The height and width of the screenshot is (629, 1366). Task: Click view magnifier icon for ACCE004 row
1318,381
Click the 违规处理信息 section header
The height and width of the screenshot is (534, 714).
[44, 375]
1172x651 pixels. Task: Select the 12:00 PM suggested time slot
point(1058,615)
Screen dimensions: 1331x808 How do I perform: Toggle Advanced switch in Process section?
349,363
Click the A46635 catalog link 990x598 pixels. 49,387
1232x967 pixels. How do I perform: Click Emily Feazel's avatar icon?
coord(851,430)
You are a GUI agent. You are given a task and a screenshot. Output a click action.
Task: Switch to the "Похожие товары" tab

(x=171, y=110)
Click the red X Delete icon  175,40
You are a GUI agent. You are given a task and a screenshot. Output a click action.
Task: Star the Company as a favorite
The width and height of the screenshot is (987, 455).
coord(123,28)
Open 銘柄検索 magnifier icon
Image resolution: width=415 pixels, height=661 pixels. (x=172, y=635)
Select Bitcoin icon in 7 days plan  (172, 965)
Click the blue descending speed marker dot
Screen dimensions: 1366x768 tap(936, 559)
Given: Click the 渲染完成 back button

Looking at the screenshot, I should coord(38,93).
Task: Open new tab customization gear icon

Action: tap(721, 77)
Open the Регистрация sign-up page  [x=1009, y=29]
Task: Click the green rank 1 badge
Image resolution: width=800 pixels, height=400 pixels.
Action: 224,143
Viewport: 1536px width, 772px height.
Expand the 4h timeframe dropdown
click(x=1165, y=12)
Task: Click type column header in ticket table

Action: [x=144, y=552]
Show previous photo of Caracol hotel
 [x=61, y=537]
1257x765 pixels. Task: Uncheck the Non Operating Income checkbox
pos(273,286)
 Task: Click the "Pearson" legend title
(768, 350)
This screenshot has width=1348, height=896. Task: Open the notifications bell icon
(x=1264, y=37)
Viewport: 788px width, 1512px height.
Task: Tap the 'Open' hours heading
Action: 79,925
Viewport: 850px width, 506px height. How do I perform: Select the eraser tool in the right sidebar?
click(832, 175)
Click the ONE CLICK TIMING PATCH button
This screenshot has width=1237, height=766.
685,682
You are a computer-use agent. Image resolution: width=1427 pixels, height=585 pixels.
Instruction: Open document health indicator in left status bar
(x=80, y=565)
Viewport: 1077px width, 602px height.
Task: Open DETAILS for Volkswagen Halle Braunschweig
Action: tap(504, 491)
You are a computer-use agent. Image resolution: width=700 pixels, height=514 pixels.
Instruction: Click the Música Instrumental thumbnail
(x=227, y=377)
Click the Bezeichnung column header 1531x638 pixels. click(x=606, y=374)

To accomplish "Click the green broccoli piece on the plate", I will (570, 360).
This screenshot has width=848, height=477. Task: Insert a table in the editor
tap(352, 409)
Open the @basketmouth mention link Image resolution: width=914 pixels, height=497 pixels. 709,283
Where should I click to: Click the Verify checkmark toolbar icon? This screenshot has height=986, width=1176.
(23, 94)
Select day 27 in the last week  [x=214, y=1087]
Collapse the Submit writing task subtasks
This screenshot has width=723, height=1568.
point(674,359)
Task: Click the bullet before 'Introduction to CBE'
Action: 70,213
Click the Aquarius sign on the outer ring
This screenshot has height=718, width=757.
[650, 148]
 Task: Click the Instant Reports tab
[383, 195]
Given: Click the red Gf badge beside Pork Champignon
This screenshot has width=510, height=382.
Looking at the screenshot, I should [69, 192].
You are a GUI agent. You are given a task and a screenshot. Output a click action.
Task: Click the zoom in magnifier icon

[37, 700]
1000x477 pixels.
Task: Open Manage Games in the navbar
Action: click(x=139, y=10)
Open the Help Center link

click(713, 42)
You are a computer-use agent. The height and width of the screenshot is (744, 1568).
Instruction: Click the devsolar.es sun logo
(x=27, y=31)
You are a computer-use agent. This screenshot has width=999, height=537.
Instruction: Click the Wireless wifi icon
------------------------------------
Copy out the listing above, line by line and exactly, from its first line to the line holding "Select Bitcoin icon", inclusive.

### [SOLUTION TO THIS EXERCISE]
The height and width of the screenshot is (629, 1366). Task: Click view magnifier icon for ACCE004 row
1318,381
Click the 违规处理信息 section header
The height and width of the screenshot is (534, 714).
[44, 375]
1172x651 pixels. Task: Select the 12:00 PM suggested time slot
point(1058,615)
Screen dimensions: 1331x808 How do I perform: Toggle Advanced switch in Process section?
349,363
Click the A46635 catalog link 990x598 pixels. 49,387
1232x967 pixels. How do I perform: Click Emily Feazel's avatar icon?
coord(851,430)
You are a GUI agent. You are given a task and a screenshot. Output a click action.
Task: Switch to the "Похожие товары" tab

(x=171, y=110)
Click the red X Delete icon  175,40
You are a GUI agent. You are given a task and a screenshot. Output a click action.
Task: Star the Company as a favorite
The width and height of the screenshot is (987, 455).
coord(123,28)
Open 銘柄検索 magnifier icon
Image resolution: width=415 pixels, height=661 pixels. (x=172, y=635)
Select Bitcoin icon in 7 days plan  (172, 965)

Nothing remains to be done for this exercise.